══ SUPPLIED DATA

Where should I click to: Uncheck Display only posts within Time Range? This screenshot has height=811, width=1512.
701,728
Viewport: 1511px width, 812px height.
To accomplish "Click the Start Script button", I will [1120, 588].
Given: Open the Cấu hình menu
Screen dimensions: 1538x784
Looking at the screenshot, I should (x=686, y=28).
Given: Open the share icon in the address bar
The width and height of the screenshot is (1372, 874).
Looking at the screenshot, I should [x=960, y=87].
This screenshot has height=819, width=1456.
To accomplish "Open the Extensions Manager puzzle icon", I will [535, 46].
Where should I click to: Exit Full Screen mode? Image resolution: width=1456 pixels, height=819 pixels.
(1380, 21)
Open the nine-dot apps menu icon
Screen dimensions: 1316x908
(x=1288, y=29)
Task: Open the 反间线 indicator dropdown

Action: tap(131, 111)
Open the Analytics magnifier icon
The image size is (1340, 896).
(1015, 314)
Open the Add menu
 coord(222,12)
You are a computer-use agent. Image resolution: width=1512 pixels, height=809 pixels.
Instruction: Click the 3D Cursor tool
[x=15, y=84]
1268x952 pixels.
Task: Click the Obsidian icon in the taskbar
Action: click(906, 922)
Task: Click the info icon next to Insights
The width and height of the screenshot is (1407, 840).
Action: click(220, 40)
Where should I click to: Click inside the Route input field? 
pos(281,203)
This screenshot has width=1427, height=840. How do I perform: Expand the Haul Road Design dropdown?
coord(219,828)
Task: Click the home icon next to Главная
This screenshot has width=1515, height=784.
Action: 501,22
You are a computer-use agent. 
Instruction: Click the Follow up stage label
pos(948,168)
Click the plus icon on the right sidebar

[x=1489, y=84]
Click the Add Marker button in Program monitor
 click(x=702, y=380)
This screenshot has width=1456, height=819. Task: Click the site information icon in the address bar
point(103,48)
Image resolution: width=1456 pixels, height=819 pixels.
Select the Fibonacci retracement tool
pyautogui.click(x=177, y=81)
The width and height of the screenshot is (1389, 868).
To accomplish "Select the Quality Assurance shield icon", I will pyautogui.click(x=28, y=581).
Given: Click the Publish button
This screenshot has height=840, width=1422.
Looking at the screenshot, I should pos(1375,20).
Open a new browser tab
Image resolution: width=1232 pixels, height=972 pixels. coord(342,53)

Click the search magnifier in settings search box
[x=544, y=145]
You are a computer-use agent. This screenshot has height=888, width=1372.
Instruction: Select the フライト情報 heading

════

-- THE PROBLEM --
Copy out the lines above with "Given" in them.

-- SOLUTION BELOW --
Given: Open the Cấu hình menu
Given: Open the share icon in the address bar
Given: Click the Publish button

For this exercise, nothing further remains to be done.